Collected data entries
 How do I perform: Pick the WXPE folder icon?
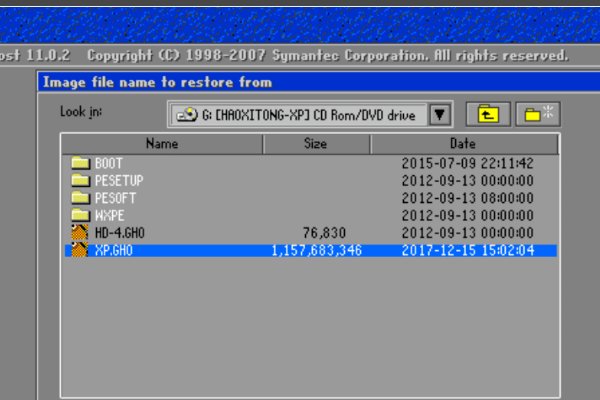point(81,215)
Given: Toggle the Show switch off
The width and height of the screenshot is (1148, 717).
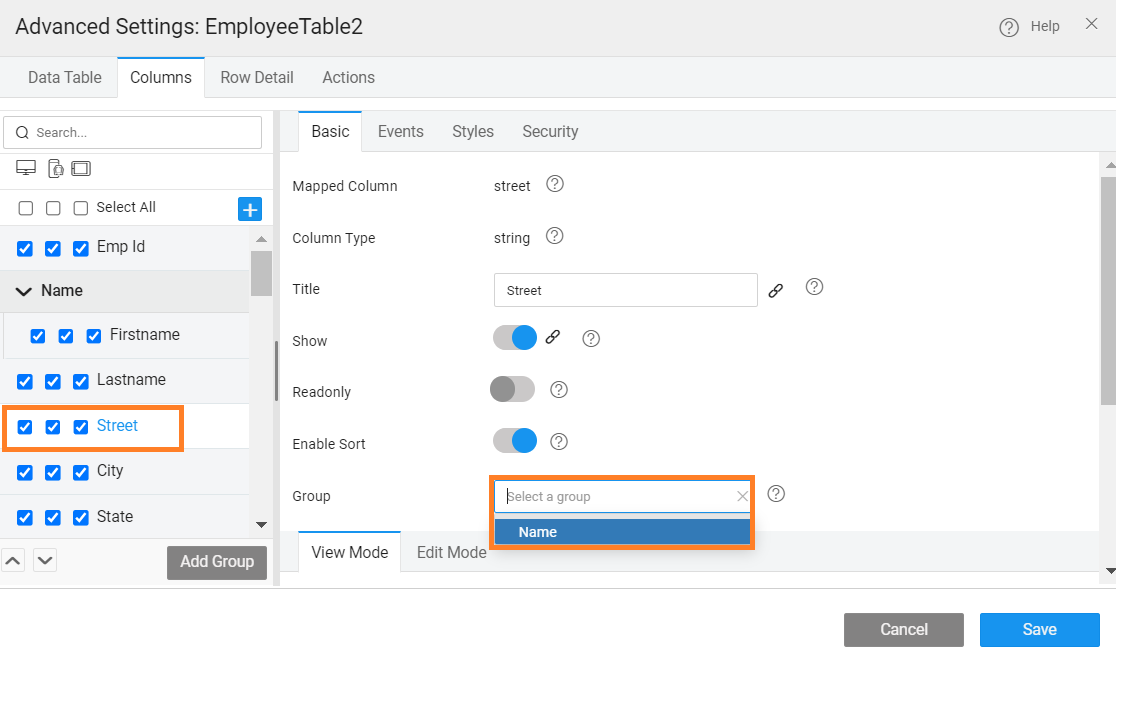Looking at the screenshot, I should pos(515,338).
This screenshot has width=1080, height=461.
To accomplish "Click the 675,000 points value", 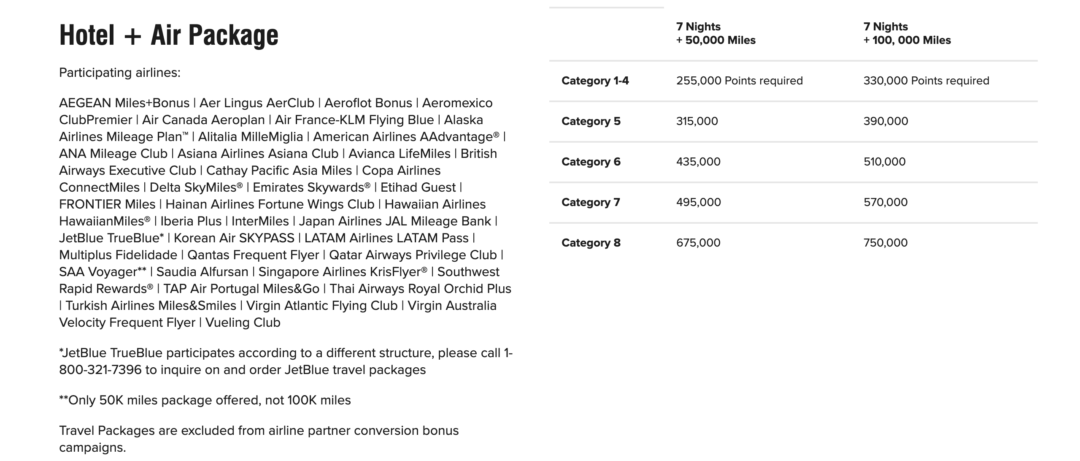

SET TASK — Copy every line of the entries above word for word, leaving out the pictures.

ANSWER IN FULL —
 How do I perform: Pick the WXPE folder icon?
point(81,215)
Given: Toggle the Show switch off
The width and height of the screenshot is (1148, 717).
Looking at the screenshot, I should pos(515,338).
This screenshot has width=1080, height=461.
To accomplish "Click the 675,000 points value", 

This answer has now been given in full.